**Work instructions:** If a line in the records below holds the word "computer", copy it.

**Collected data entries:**
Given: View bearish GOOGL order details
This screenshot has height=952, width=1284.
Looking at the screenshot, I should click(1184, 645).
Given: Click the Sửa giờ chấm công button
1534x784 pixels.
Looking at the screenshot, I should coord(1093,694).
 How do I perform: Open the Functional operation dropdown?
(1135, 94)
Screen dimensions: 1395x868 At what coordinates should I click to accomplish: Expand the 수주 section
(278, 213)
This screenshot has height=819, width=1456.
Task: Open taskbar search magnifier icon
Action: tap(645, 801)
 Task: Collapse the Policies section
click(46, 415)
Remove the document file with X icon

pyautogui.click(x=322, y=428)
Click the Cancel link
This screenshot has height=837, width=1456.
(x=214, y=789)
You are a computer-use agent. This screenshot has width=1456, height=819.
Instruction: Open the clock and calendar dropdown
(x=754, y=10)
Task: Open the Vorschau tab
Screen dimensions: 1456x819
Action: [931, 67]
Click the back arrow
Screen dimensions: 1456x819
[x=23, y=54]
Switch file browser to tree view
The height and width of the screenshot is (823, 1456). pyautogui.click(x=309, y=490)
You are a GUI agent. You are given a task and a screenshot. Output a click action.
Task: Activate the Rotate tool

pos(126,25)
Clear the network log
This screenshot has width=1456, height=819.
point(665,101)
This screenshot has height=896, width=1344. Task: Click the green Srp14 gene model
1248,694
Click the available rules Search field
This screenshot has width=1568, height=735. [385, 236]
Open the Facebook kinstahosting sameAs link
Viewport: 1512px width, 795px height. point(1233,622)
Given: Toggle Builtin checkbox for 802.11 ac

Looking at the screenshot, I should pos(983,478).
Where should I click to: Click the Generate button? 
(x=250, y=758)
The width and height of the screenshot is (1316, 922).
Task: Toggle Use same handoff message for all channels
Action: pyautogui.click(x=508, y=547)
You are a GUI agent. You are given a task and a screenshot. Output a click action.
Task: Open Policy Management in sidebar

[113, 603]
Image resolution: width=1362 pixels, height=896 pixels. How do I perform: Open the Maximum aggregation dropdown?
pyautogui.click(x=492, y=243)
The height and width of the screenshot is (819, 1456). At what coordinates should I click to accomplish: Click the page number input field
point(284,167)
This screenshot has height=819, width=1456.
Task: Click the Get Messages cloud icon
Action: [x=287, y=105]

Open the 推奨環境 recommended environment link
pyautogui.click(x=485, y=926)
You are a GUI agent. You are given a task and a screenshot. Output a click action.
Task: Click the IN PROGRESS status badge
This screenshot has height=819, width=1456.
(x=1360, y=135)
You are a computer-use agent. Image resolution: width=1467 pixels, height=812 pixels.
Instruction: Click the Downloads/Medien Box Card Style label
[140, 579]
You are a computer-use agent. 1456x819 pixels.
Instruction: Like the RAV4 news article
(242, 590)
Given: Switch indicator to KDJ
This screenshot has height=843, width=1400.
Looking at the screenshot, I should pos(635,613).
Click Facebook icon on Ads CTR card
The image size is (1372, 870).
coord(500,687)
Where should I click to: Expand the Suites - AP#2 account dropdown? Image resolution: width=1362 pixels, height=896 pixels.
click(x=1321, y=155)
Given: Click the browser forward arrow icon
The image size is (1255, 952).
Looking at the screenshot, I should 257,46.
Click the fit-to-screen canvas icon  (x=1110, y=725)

**Exercise response:**
You are a computer-use agent. This screenshot has width=1456, height=819.
You are a computer-use agent. Image resolution: width=1467 pixels, height=812 pixels.
You are a computer-use agent. 1456x819 pixels.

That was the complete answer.